Upon arrival we saw a lady of small stature hunched over a Zimmer frame, shuffling and striking at people with her walking aid.

I wanted to speak with her at eye level so I crouched to her side and tried to reassure her.

She thought that all the nurses and health care staff were intruders in her home and that she wouldn't return to her bed until we had changed the locks on the door.

I took the wrong approach

I reassured her that they were there to care for her and that no-one posed her any risk. This naturally had no affect on her.

My colleague approached having listened to what she had said and introduced himself as the locksmith, and explained that he was there to change her lock.

She said "finally"

"The problem with communication is that we listen to respond rather than to understand"
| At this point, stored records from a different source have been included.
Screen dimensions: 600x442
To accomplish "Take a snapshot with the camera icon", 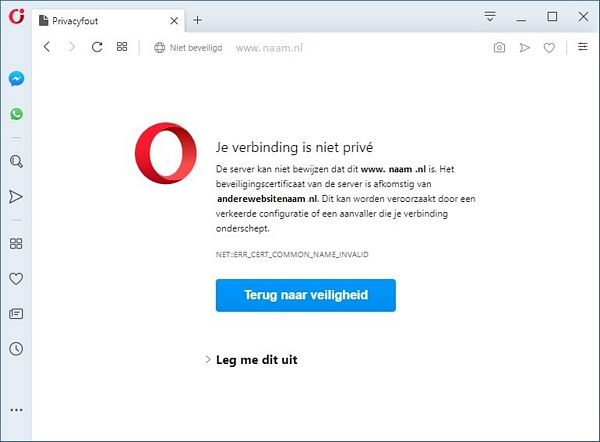I will tap(499, 47).
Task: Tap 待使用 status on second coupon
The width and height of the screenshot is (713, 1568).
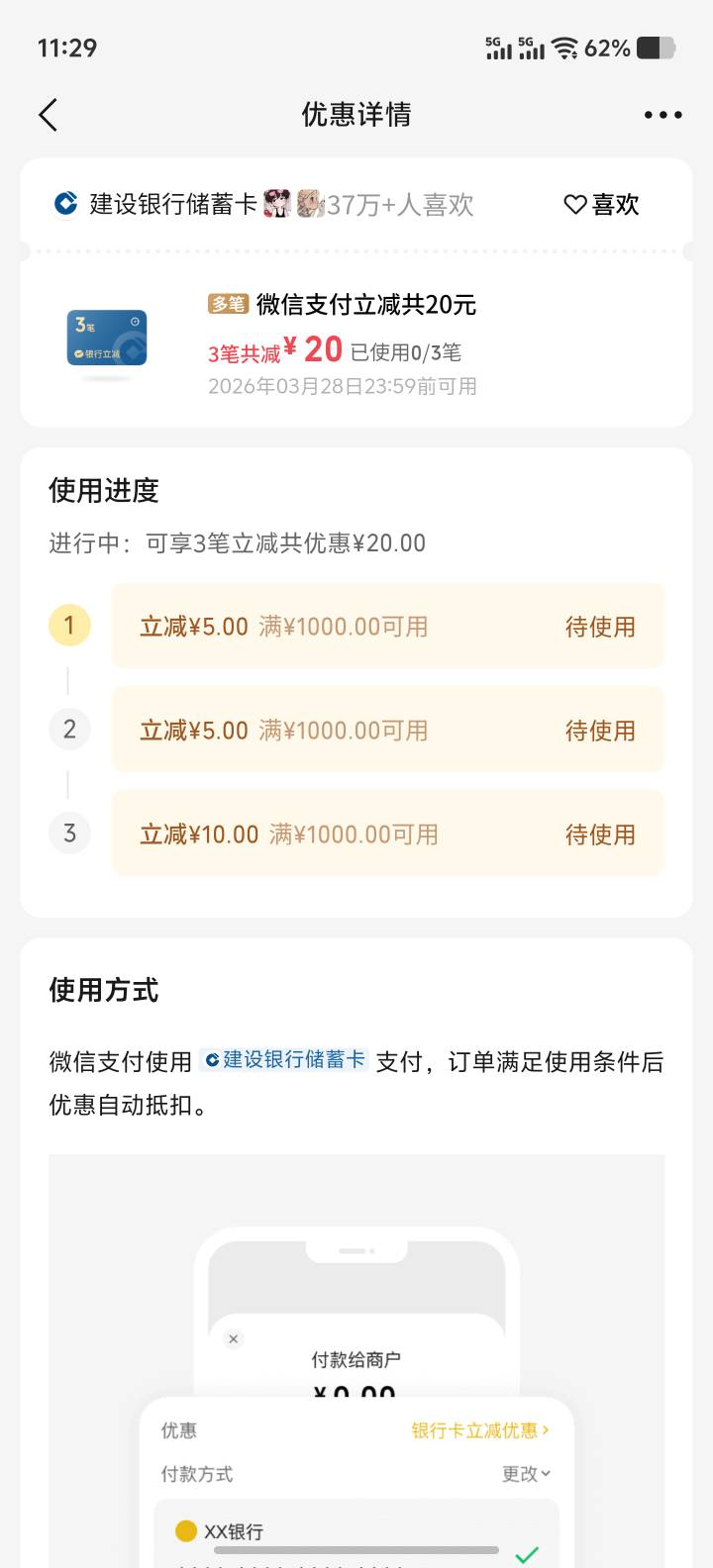Action: tap(600, 731)
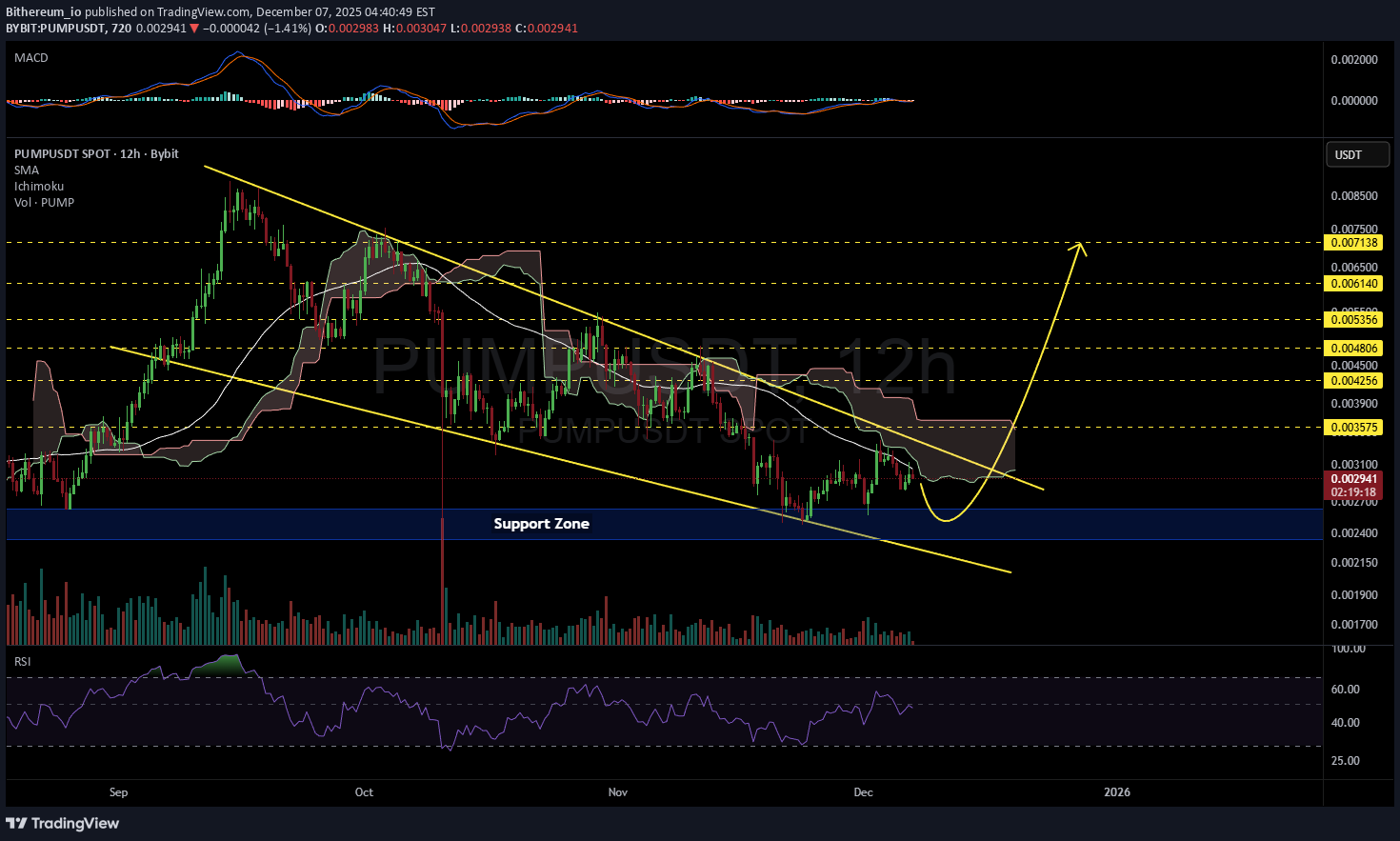
Task: Click the red down-triangle price change indicator
Action: 194,29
He covered the door with his body and removed his radio banging it on the door handle as if it were a tool. A few seconds passed and he turned round and said "there you go, a new lock".

She glanced at it smiled and returned to her bed.

So what do we learn?

  • Sometimes thinking outside of the box is important.

  • By doing so, you will avoid the need for physical intervention.

  • Learn from your colleagues. Even as a Manager you can learn from your team.

  • If you are working with the elderly or people who lack capacity it is often better not to challenge reality as they perceive it.

Would you tell a 98 year old that her mother is not coming to collect her?

Join their reality.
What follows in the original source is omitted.